またスキマバイトのもう一つの利点として、非正規雇用以上の自由度・裁量性の高さや人間関係のしがらみのなさがあげられる。この点は、パートやアルバイトと比較してみるとよくわかる。
通常、パートやアルバイトは、雇われた企業で、同じ会社の社員と一緒に働く。当然、完全に自分の都合で働くことはできず、繁忙期などは休みたくても休めない場合もあるだろう。スポットワークの場合、業務が切り分けられ、数時間から1時間単位で求人が出されるので、ワーカーは自分の都合の良い時間に働くことができる。さらに、ワーカーは、その日限りの外部の人間であるため、人間関係のしがらみもない。
このような働き方は、これまでの非正規雇用には見られなかった特徴であり、自由度、裁量性、人間関係のしがらみのなさを求める人にとって魅力的な働き方といえる。
スポットワークが抱える課題
このようにスポットワーカーは、非正規雇用以上に裁量性が高い一方で課題もある。それはスポットワークでフルタイムに近い時間就業した際に、社会保険未加入となり、社会保障から排除される可能性がある事だ。例えば、フルタイムに近い時間を就業した際に、社会保険の加入義務が発生する可能性があるが、Timeeではスポットワーカーの利用制限として、1つの企業で受け取れる報酬額は1カ月で7万8000円未満であり、雇用主に社会保険加入義務が発生しない。
これは、違う見方をすれば、ワーカーが利用制限の範囲内で、1カ月間に複数の企業で仕事をすることは可能であり、その結果として、ワーカーが社会保険未加入になることも考えられる。そもそもスキマ時間で働くのだから、フルタイム並みに働くスポットワーカー自体が少数かもしれないが、理論上は発生し得る社会保障上の課題といえる。
もう一つの課題は、スポットワークの平均時給が決して高くないことである。スポットワーク研究所「スポットワーク市場 クォータリーレポート」によれば、25年5月~7月期の三大都市圏のスポットワーク平均時給は1179円となっている。これではフルタイム並みに働いても1カ月で19万弱にしかならない。

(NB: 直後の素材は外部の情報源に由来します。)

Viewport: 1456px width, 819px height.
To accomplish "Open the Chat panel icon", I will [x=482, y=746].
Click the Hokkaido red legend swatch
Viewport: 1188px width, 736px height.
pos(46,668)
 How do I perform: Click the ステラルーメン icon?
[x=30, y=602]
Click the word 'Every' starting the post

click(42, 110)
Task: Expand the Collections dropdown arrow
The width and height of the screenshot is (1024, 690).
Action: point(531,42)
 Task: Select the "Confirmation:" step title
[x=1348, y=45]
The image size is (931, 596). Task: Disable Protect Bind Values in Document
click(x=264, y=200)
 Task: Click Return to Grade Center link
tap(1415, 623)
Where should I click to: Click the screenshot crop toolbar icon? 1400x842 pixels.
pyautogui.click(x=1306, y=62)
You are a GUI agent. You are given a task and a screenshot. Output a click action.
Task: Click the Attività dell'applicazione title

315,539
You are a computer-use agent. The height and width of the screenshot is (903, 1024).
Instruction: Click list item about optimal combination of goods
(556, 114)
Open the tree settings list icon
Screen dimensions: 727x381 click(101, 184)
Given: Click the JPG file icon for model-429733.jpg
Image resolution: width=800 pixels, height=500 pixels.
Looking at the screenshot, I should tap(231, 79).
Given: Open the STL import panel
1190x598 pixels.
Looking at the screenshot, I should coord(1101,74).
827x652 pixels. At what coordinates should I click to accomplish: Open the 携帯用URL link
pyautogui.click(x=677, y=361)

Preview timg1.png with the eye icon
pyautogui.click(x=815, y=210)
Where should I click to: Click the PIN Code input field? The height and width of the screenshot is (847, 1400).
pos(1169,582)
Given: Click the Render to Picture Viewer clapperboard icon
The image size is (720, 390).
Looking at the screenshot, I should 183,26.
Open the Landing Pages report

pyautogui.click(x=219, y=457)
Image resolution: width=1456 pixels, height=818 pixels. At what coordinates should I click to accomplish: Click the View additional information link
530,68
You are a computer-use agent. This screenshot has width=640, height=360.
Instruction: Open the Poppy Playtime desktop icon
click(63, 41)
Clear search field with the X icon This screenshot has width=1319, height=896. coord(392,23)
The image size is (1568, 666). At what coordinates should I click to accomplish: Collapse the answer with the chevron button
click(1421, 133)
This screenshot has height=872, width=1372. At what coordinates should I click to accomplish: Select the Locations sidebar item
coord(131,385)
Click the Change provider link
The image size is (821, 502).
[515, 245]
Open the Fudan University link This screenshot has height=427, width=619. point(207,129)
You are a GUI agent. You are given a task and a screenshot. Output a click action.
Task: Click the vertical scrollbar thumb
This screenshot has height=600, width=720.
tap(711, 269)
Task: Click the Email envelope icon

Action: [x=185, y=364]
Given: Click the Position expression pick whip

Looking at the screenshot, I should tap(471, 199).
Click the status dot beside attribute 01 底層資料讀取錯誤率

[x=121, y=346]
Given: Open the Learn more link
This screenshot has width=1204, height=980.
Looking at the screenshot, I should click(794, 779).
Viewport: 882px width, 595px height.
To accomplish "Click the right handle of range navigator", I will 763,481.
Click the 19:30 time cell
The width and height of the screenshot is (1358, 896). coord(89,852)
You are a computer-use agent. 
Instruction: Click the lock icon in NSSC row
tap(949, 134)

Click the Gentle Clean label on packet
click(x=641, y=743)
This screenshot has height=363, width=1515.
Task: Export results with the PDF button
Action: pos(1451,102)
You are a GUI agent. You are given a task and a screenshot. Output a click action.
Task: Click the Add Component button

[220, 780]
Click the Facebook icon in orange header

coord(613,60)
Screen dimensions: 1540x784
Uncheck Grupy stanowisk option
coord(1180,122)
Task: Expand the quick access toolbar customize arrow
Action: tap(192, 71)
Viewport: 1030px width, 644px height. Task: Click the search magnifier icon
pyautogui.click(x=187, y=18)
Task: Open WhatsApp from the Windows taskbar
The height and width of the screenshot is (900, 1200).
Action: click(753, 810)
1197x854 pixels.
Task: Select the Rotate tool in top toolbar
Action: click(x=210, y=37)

その理由の一つがスポットワークの仕事が比較的にロースキルで単純労働中心であることだ。例えば、先のTimeeの決算資料によれば、求人を出している事業者の業種は、物流が43%、小売が29%、飲食が15%となっている。具体的な仕事は、物流が梱包、ピッキング、検品、飲食がオーダー、配膳、洗い場、小売がレジ、品出し・陳列などロースキルの仕事が中心である。